Dans Luc 17, Jésus enseigne d’abord sur le scandale, le pardon et la foi (17,1–6). Il enchaîne ensuite avec l’image maître/serviteur pour clarifier la logique de l’obéissance (17,7–10). Après cela, le récit reprend la route vers Jérusalem et rapporte la guérison des dix lépreux (17,11–19). La section du chapitre alterne donc enseignements courts et épisodes narratifs liés à la formation des disciples.
- Répétition du champ lexical du service : serviteur, servir, ceindre, faire. - Répétition de la logique d’ordre : “ordonné / commandé / ce qui est dû”. - Contraste temporel structurant : d’abord (servir le maître) / ensuite (manger et boire). - Répétition du registre du repas : manger / boire (maître puis serviteur). - Questions rhétoriques (v.7, v.9) qui guident la conclusion. - Formule de totalité : “tout ce qui vous est commandé”. - Formule de conclusion : “dites…” (parole imposée).
serviteur : celui qui appartient à un maître et exécute ce qui lui est demandé. ceindre : se préparer concrètement au service (s’ajuster pour servir). commander / ordonner : donner une instruction à accomplir, sans négociation. remercier : reconnaître une faveur; ici, le texte dit que ce n’est pas dû pour un devoir accompli. inutile : non pas “sans valeur”, mais “sans mérite à faire valoir” dans la relation maître/serviteur. devoir : ce qui est dû; ce qui est normal dans la relation de service.
Risque 1 : comprendre « serviteurs inutiles » comme une doctrine de dévalorisation personnelle, alors que le mot sert à dire “sans mérite à faire valoir” après l’obéissance. Risque 2 : déplacer la visée vers un débat social (“maîtres injustes”) : l’image sert un raisonnement sur la créance, pas une description complète des relations de travail. Risque 3 : inverser la logique et conclure : “nous n’avons rien fait”, alors que Jésus dit au contraire : “quand vous aurez fait tout…”. Risque 4 : lire le passage comme une condamnation de l’obéissance : le texte valorise l’obéissance, mais refuse qu’elle soit transformée en monnaie d’échange. Risque 5 : utiliser ce texte pour justifier la culpabilité, alors qu’il vise une humilité sobre : reconnaître la place du serviteur devant le Seigneur.
La tension du passage se situe entre deux logiques : (1) la logique du mérite (service accompli → droit à reconnaissance) et (2) la logique du service (service accompli → devoir normal). Jésus assume une obéissance réelle et complète, mais refuse qu’elle devienne un argument pour exiger quelque chose de Dieu. La visée est de former une humilité lucide : reconnaître que la relation au Seigneur n’est pas une négociation, mais une obéissance qui reste “service” même après l’effort. En arrière-plan, le texte protège le disciple d’une piété centrée sur la performance : l’obéissance est vraie, mais elle ne se convertit pas en crédit à faire valoir.

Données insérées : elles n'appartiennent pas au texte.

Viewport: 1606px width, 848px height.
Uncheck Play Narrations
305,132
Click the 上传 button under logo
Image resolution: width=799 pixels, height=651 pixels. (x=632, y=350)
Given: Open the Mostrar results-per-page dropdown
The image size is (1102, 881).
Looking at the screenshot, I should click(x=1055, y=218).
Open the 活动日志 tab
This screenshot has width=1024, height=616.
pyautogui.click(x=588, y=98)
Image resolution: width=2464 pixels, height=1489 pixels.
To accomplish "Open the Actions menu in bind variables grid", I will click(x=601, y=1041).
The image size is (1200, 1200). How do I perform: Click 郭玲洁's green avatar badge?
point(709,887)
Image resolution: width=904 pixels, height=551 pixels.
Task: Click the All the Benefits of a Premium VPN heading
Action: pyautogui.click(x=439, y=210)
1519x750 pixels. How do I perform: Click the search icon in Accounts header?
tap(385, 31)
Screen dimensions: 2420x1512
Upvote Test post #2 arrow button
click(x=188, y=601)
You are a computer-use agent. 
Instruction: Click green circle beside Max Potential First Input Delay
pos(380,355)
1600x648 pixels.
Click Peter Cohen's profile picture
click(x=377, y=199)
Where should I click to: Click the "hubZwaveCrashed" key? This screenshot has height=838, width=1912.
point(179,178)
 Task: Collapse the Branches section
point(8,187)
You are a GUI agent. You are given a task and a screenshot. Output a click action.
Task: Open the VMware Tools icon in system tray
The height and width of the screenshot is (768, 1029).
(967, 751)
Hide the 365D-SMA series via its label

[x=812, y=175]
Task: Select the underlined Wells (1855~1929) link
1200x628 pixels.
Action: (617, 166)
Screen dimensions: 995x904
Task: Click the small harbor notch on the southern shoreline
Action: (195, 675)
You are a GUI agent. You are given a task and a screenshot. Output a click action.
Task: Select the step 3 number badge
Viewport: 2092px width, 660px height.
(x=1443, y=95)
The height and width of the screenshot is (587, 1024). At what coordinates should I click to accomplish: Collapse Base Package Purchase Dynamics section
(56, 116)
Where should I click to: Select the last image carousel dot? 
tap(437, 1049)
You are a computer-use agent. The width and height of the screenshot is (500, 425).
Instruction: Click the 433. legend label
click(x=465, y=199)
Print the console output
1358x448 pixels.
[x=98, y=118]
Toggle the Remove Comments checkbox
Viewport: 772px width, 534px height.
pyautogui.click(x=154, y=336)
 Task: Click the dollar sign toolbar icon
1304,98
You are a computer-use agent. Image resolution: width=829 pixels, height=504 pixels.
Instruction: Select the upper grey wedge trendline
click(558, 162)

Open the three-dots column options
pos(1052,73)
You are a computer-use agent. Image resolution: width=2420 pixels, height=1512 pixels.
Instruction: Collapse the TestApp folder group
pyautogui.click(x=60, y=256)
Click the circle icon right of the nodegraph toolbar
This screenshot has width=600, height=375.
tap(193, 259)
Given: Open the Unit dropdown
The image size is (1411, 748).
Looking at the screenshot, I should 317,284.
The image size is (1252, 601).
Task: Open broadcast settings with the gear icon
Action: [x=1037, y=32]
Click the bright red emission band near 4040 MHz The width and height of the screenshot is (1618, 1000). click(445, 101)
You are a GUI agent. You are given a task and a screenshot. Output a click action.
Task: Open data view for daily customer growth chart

Question initiale qui suppose une réponse négative (“qui parmi vous… dira-t-il ?”) : l’image prépare une contre-attente (v.7) → ordre du maître : préparation et service avant le repos du serviteur, avec une limite temporelle explicite (“jusqu’à…”) (v.8) → conséquence : seulement “après”, le serviteur peut manger/boire (v.8) → question sur la gratitude : l’obéissance à l’ordre ne fonde pas une obligation de remerciement (v.9) → transfert direct : “vous aussi” + condition de totalité (“quand vous aurez fait tout…”) (v.10) → parole-conclusion imposée : “serviteurs inutiles” + justification interne (“fait ce que nous devions faire”) qui verrouille le sens (v.10).